→ 本文抜粋
######

就職偏差値を別の言葉で言い換えるなら、「競争率の高さ」や「就職のしにくさ」ともいえます。一般大衆の意見が反映された数字であるため、ある程度は実情に近い数値やランキングになるといえるでしょう。
しかし、やはり個人の主観による評価が大部分を占めるため、全面的に信頼するには信ぴょう性が薄いといわざるを得ません。企業選びの参考にするかどうかは自由ですが、あくまでも参考程度に留めておきましょう。

######

(保存済みの記録)
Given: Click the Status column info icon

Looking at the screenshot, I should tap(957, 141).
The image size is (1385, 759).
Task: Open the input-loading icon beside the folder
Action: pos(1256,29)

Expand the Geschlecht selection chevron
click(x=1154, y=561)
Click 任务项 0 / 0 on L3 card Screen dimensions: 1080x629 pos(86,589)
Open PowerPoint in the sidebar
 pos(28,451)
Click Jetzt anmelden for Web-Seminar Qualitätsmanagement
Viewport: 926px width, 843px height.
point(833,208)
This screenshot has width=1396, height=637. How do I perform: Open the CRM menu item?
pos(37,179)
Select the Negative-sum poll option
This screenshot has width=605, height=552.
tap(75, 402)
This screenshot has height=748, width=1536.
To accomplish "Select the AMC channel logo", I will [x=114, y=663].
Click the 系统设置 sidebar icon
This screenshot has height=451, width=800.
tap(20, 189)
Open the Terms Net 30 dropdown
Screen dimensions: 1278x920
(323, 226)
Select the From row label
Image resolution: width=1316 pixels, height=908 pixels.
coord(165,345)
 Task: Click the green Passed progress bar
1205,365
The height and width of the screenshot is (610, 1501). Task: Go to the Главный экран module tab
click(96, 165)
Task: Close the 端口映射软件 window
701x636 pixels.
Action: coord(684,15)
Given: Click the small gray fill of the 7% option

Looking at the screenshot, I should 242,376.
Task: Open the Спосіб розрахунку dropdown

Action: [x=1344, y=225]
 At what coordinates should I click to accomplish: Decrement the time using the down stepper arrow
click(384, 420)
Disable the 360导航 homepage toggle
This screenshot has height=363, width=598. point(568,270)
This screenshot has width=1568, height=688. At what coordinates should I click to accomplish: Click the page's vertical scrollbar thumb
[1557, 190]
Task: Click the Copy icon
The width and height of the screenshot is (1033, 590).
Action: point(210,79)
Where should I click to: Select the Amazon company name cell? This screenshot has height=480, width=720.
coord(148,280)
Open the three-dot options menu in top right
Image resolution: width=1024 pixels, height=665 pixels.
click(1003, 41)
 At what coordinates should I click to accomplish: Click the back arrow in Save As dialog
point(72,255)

######

→ 課題内容
**a)** 就職偏差値についての本文から、「就職偏差値を別の言葉で言い換」で始まり「考程度に留めておきましょう。」まで続く部分を、一字一句変えずに出力してください。
**b)** 記録の中から、文字列「dropdown」を含む行をすべて見つけて書き出してください。大文字と小文字は区別されます。
本文と記録のあいだに関連はありません。

→ 各課題の解答
**a)**
就職偏差値を別の言葉で言い換えるなら、「競争率の高さ」や「就職のしにくさ」ともいえます。一般大衆の意見が反映された数字であるため、ある程度は実情に近い数値やランキングになるといえるでしょう。
しかし、やはり個人の主観による評価が大部分を占めるため、全面的に信頼するには信ぴょう性が薄いといわざるを得ません。企業選びの参考にするかどうかは自由ですが、あくまでも参考程度に留めておきましょう。

**b)**
Open the Terms Net 30 dropdown
Task: Open the Спосіб розрахунку dropdown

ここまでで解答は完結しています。